*ЗАДАНИЕ 1*
Выведи дословно фрагмент интервью, начиная со слов «То есть, раскладывая» и заканчивая словами «чем эта песня?».
*ЗАДАНИЕ 2*
Сколько треков собираются записать для EP, о котором говорится в интервью?
*ЗАДАНИЕ 3*
Почему собеседник в интервью называет уборку медитацией?

*ДОКУМЕНТ*
Сейчас наша жизнь стремительно меняется. И умение адаптироваться — одно из главных качеств. Скажи, как на тебя повлияла изоляция?
На самом деле глобально не повлияла. Я всё время был в студии. 
Как зашел туда в марте, так и не выходил?
Веришь, я уже год тут. (Смеется.) Я реально могу здесь жить: есть диван, кухни нет, зато есть холодильник и много вкусной еды. У меня тут идеальная чистота, к слову. Знаешь, как говорят: хочешь навести в своей жизни порядок — начни убираться в своей комнате. У меня этот принцип работает.
То есть, раскладывая всё по полочкам, ты таким образом… медитируешь?
Можно и так сказать. Что такое медитация? Это когда ты во что-то очень сильно включен. Для меня и музыка — медитация, и уборка. И спорт. В самом начале карантина, когда закрылись спортзалы, я соорудил себе турник, заказал кулер, устроил себе тут спортзал. (Улыбается.) То есть у меня на это время в студии было всё, что необходимо для жизни. 
Что записывал?
Сейчас как раз работаем над EP (мини-альбом. — Прим. ОK!). Предполагаем, что выйдет он к концу лета, планируем четыре трека записать. «Громче, чем гроза» мы уже записали, это был фокус-трек, я в прямом эфире его исполнил, и он вызвал волну интереса. «Гроза» очень давно «лежала на полке» (около трех лет), но так вышло, что ее смысл сегодня особенно откликается. 

О чем эта песня?

*ЗАПИСАННЫЕ ДАННЫЕ*
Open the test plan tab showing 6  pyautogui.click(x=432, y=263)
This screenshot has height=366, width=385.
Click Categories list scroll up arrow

--

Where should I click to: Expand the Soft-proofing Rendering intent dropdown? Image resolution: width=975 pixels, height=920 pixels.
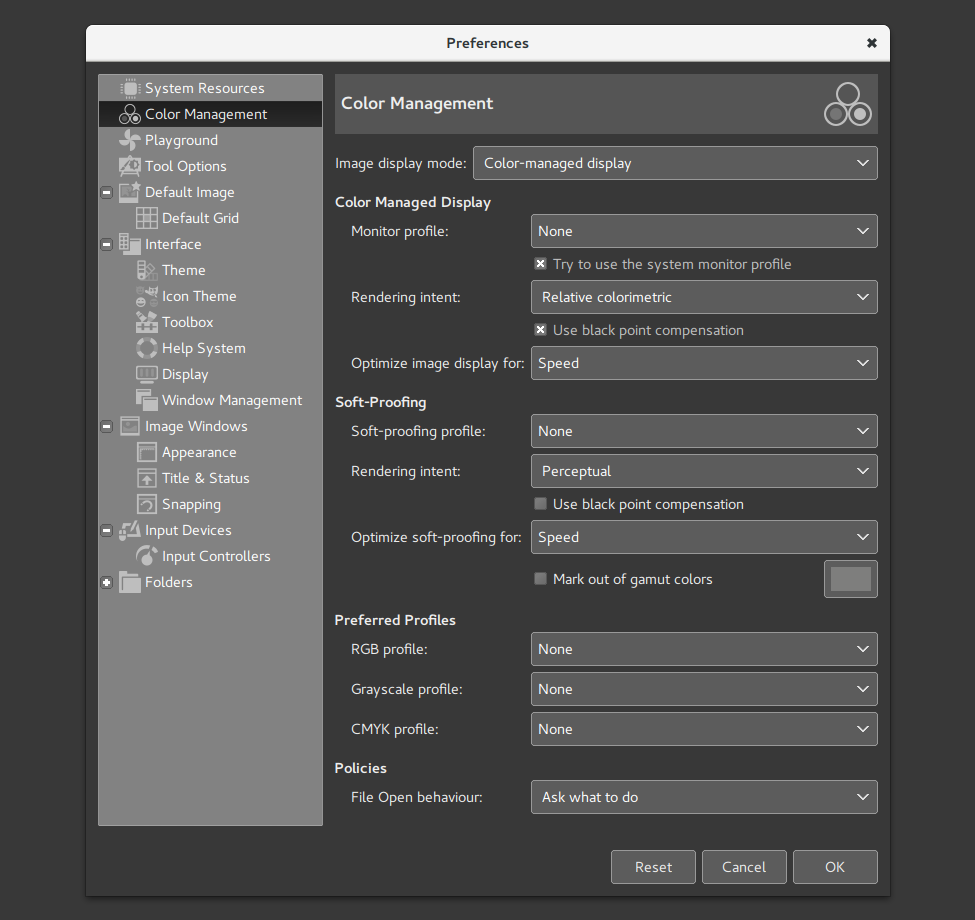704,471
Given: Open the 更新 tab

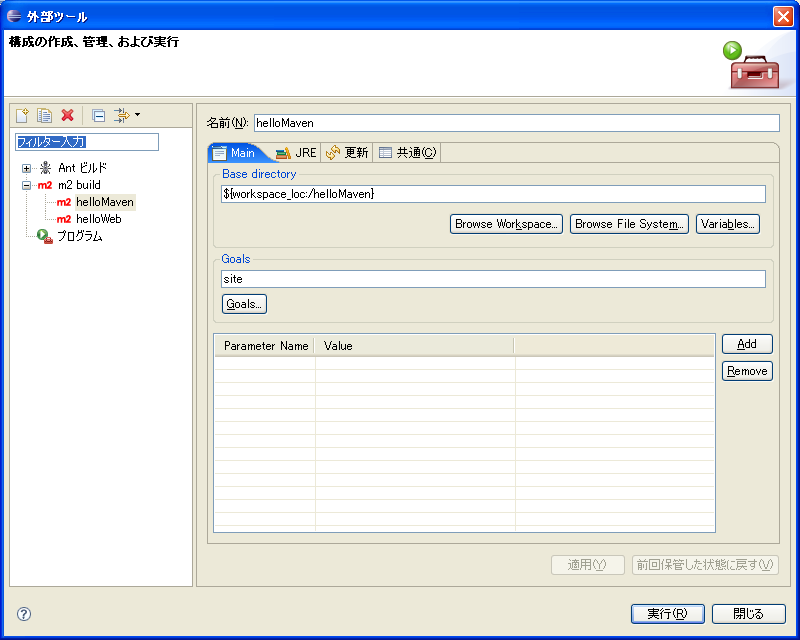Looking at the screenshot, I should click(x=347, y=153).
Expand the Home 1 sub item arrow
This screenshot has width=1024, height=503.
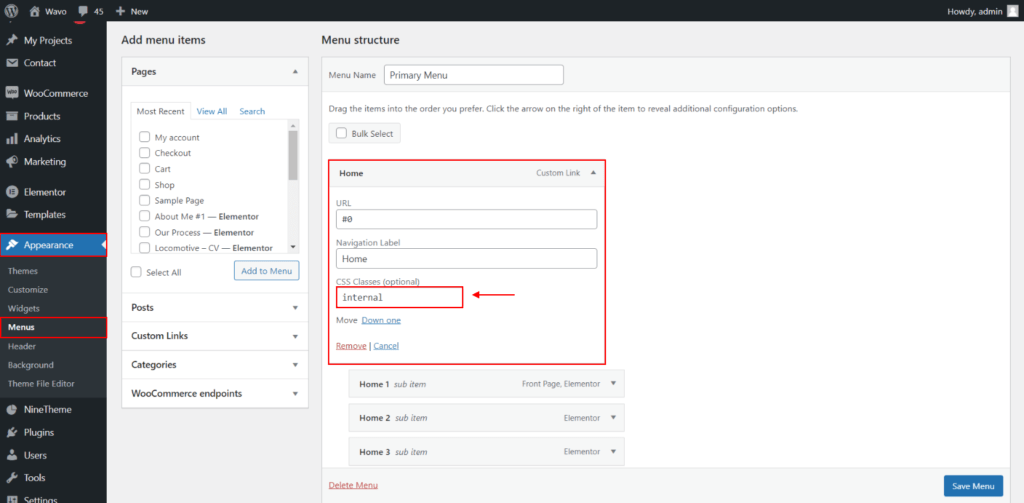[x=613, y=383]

*РЕЗУЛЬТАТ 1*
То есть, раскладывая всё по полочкам, ты таким образом… медитируешь?
Можно и так сказать. Что такое медитация? Это когда ты во что-то очень сильно включен. Для меня и музыка — медитация, и уборка. И спорт. В самом начале карантина, когда закрылись спортзалы, я соорудил себе турник, заказал кулер, устроил себе тут спортзал. (Улыбается.) То есть у меня на это время в студии было всё, что необходимо для жизни. 
Что записывал?
Сейчас как раз работаем над EP (мини-альбом. — Прим. ОK!). Предполагаем, что выйдет он к концу лета, планируем четыре трека записать. «Громче, чем гроза» мы уже записали, это был фокус-трек, я в прямом эфире его исполнил, и он вызвал волну интереса. «Гроза» очень давно «лежала на полке» (около трех лет), но так вышло, что ее смысл сегодня особенно откликается. 

О чем эта песня?

*РЕЗУЛЬТАТ 2*
Четыре трека.

*РЕЗУЛЬТАТ 3*
По его словам, медитация — это когда ты во что-то очень сильно включен. Для него такие занятия — и музыка, и уборка, и спорт.